I'm really interested in medical education and I think that stems from my experience in medical education as someone who is Latina. But I do think it's hard to be in academia. You get paid less and you work more. And when you think about the burnout that we're all experiencing—just getting through COVID as a trainee was very difficult, especially with all the disparities you see within COVID. Some of our pregnant patients didn’t have good living situations or access to routine care.

AMA: What inequities have you specifically seen within ob-gyn care and how are you working to address them, individually or through advocacy?

Dr. López: I'm really interested in maternal health and high-risk obstetrics and these staggering racial and ethnic disparities we have in maternal morbidity and mortality.  

In the Sacramento area, we serve a lot of different types of patients, which I feel very grateful to do. But you see the differences people get in care whether they have private insurance or Medi-Cal, the state or public insurance in California. And when you're pregnant everyone can get Medi-Cal, but even depending on where you're at, providers might only take some types of Medi-Cal; they won't take everything.

That's one reason my fellowship and working with AMA has been eye-opening. It was such a good experience to see what we're doing to advocate for patients at a higher level.

Sometimes patients get the blame. They got here late, or they aren't taking their meds. But maybe someone had to take three buses to get to your clinic. Being a physician means recognizing these things. If you can teach that to your residents or to your medical students, I think that's powerful.

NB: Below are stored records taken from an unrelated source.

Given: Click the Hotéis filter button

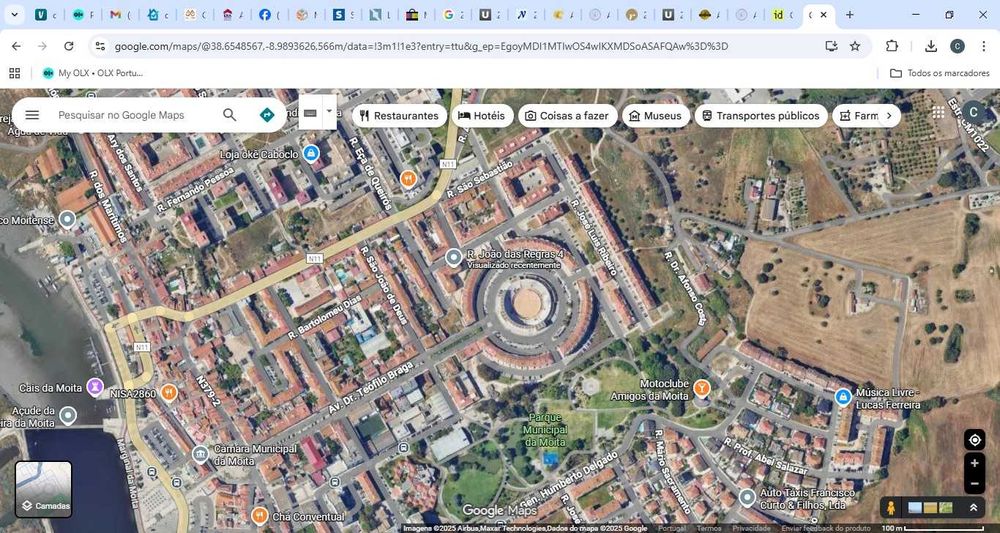Looking at the screenshot, I should pyautogui.click(x=481, y=116).
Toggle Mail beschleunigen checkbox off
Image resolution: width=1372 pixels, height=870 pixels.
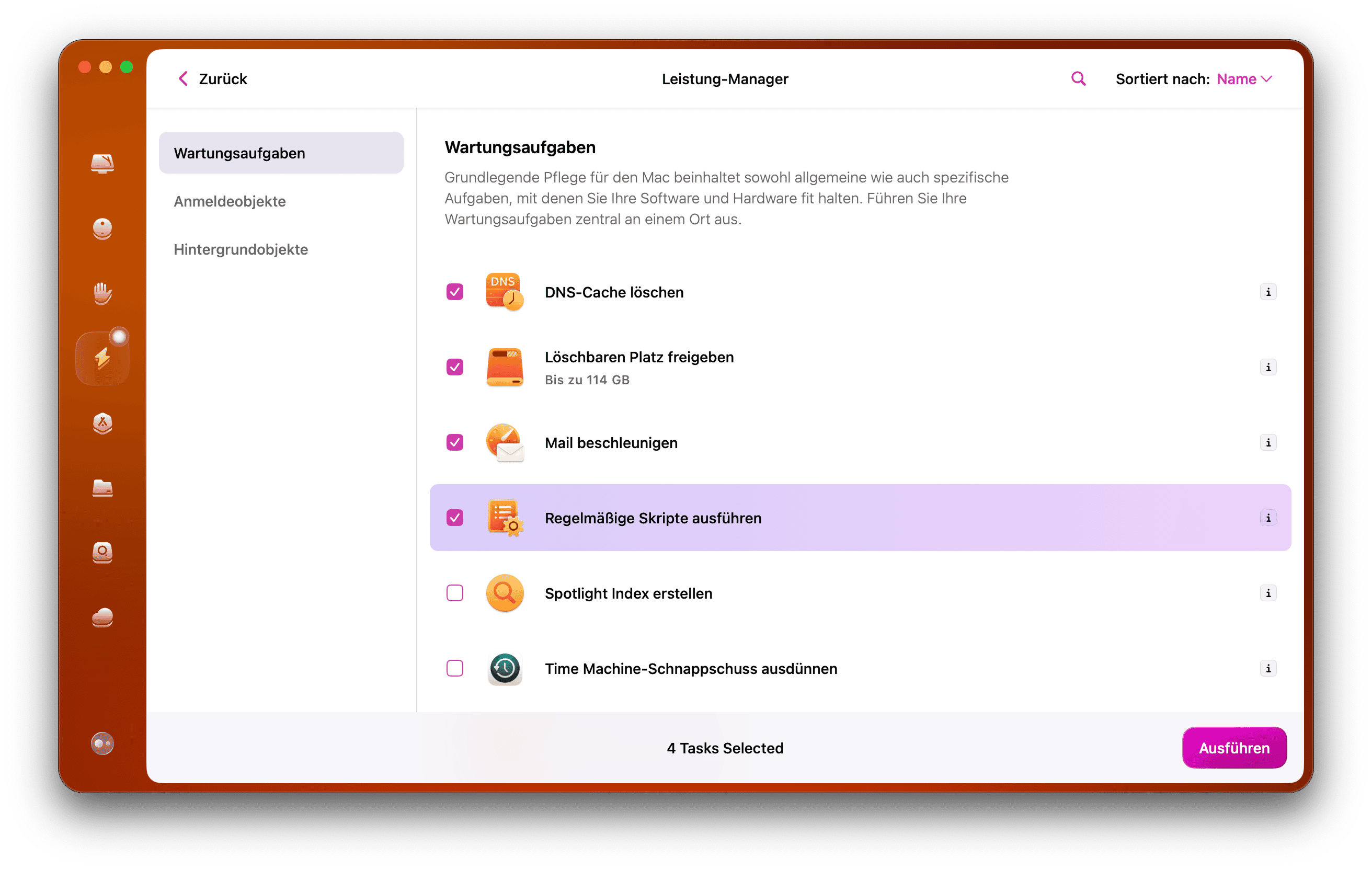click(x=454, y=442)
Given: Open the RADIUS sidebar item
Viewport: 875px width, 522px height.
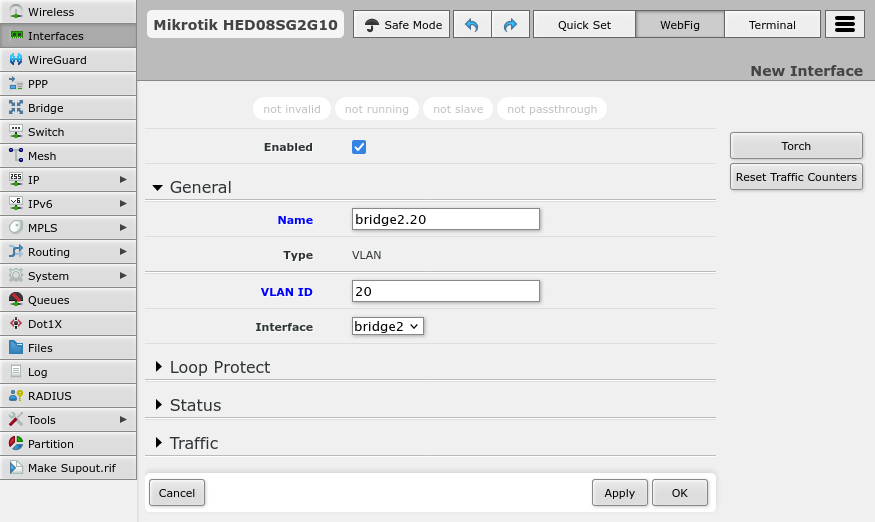Looking at the screenshot, I should tap(49, 396).
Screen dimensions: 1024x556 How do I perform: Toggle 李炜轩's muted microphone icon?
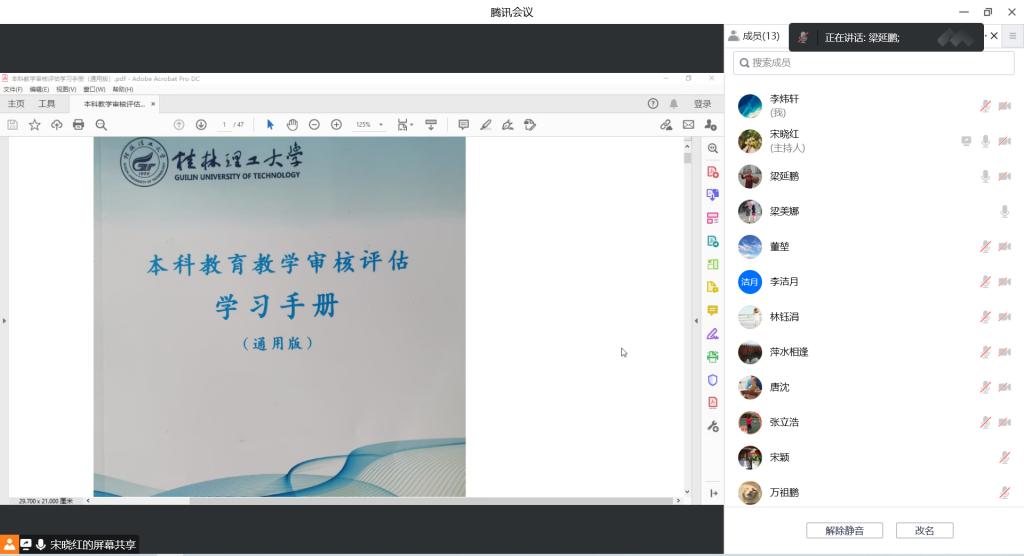point(985,106)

I also serve on the diversity, equity and inclusion committee of the American Congress of Obstetrics and Gynecology (ACOG) in Sacramento. As a group, we do ACOG lobby day. This year, we spoke about abortion care: protecting the right to abortion and being able to seek that care in the state of California. ... We’ve been sharing patients' stories with senators and congressmen and women in the state capitol. I think it'd be great to do something like that nationally.

Related Coverage

Recognizing diversity’s benefits in classrooms—and exam rooms

AMA: How much of a factor are language barriers when it comes to Hispanic health inequities, compared with other structural and social determinants of health?

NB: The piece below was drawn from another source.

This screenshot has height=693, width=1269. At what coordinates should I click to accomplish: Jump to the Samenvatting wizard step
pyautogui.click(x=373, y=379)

Dr. López: It’s a huge, huge issue. Let’s say you're in triage. Someone comes in, the baby's heart rate is down, and you think you might need to do an emergency C-section. You realize this person only speaks Spanish or they only speak Dari [the variety of the Persian language spoken in Afghanistan]—something like that. You have to get the translator and go through the consent.

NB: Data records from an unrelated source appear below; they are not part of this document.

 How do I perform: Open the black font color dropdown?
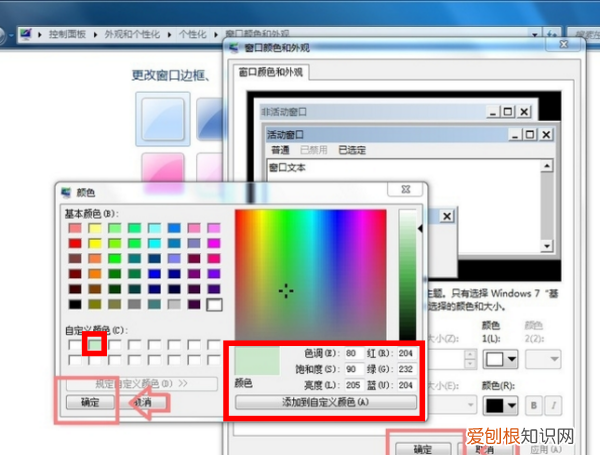[x=502, y=405]
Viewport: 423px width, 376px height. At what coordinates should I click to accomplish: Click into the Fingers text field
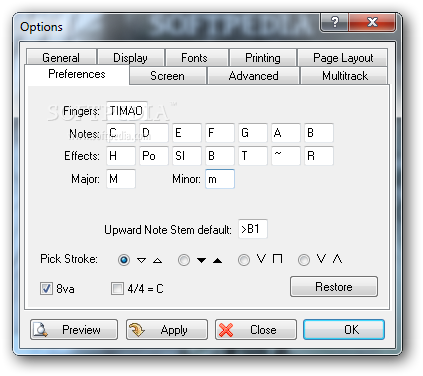[127, 111]
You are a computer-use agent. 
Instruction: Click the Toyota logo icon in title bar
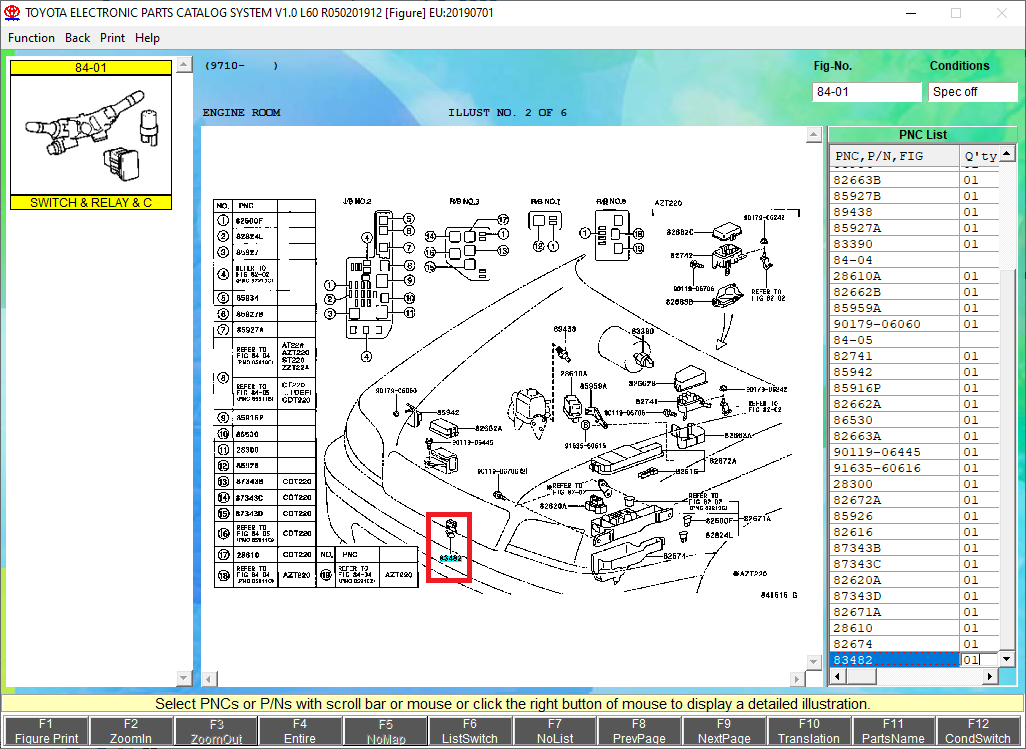pyautogui.click(x=12, y=13)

This can take a long time and for a busy service, that's a step people skip a lot, which is unfortunate. Physicians are trying to weigh if it's an emergency. If they’re going to lose time, does that mean the baby's going to lose oxygen? Does that mean the mom's going to lose blood? And what if we don't have time for those things?

It can be scary for those patients because they don't know what's going on. How do you check in with them? Especially if a physician does a combined spinal epidural and that helps get them numb from the ribs down. You have to check: Are they feeling pain? Are they feeling pressure? An emergency C-section is always traumatizing, but can you imagine how much more trauma it is if you don't know what your care team is saying, if people are doing these things to your body?

AMA: What's a potential solution? Can you do things to ensure that the translator gets there sooner? Or perhaps there’s a remote option?

Dr. López: Many hospitals are using iPads with translators. In the hospital, all the phones have cords and you can't move them around. If you have the translator on an iPad, you can roll it to the OR with the patient so it's always with them, which I think is a nice option.

They don't always work—they’re still in the rolling-out period. Sometimes there's not always someone on the other line. I think that could be better optimized to make it a little bit more seamless. But I think that's a good option, especially in the era of COVID when you don't have someone in person and having a lot of different languages available quickly.